An arbitrary rule that should be revised is the requirement at Melbourne ITA that people in detention need to apply to Serco and use the visitor room to see each other. This could be done through appropriately managed shared activities or allocating an alternative meeting place, rather than using the visitor room. Applying formally to Serco adds an unnecessary and frustrating extra step. Furthermore, in Melbourne ITA, there is a clear need for a toilet in the visitor area that can be used by people in detention. The current redevelopment of this detention facility provides an ideal time to address this issue.

DIBP and ABF, together with the management and service providers at Brisbane ITA, should also re-examine the need for the current restrictive management of visits at this facility, especially preventing people sitting at different tables from speaking with each other or sharing food.

Recommendation 7: Changing population needs should be considered in planning

The change in detention population and their needs should be considered in future developments of detention facilities.

An increasing number of people who are being detained have established social networks in the community and need to receive visits. The current infrastructure of many detention facilities does not cater for these needs. Considering many detention facilities are undergoing redevelopment, this important factor should be given priority in all planning and design.

Allocation of separate visitor areas with separate entry process for detention population with high and low risks could address many of the issues identified in this report.

Recommendation 8: Train frontline officers in reception process

DIBP and ABF should work with Serco to develop training for frontline officers to ensure the reception process is organised and streamlined.

This measure can reduce the likelihood of misplaced applications, refusal of entry due to administrative errors and late notification of booking confirmation.
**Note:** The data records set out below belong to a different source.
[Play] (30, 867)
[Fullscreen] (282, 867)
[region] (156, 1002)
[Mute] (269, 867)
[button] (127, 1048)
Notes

This training should also target those staff who are tasked with responding to telephone enquiries and should equip them to assist the callers more appropriately.

Recommendation 9: Support religious service providers

DIBP and ABF should better support religious service providers to deliver their services and the entry process should be relaxed for them.

DIBP and ABF should recognise in practice the value that religious service providers add to better management of facility and their role in ensuring people can practice their religions freely.

Recommendation 10: Improve translated information on visiting

DIBP and ABF should improve the availability of translated material on visit booking system and the reception process.

Additionally, when the national visit guidelines are released publicly, they should be available in community languages.

Recommendation 11: Improve public information

DIBP and ABF should improve the availability of public information.

Currently there is no public information on the capacity of visitor rooms and the number of people one can visit in each detention facility. This information should be released and made available on the Department’s website as a matter of urgency. The availability of this information will reduce the likelihood of frequent changes to those numbers.

Recommendation 12: Establish independent review of detention

DIBP should establish a transparent and independent process for reviewing detention.

We started this report by speaking about the negative impacts of prolonged and indefinite detention. The recommendations in this report address some of the symptoms of this detention regime, but do not resolve the underlying causes.

RCOA’s longstanding view is that many of our detention issues would be better addressed through fundamental reform of the detention system, including critically the right to independent review of detention. All decisions to detain an individual on account of their unresolved migration status should be reviewable by an independent administrative body at each decision to detain or extend detention, regardless where such detention occurs. People in detention should have a right to attend reviews and challenge the purported necessity for their detention at each review.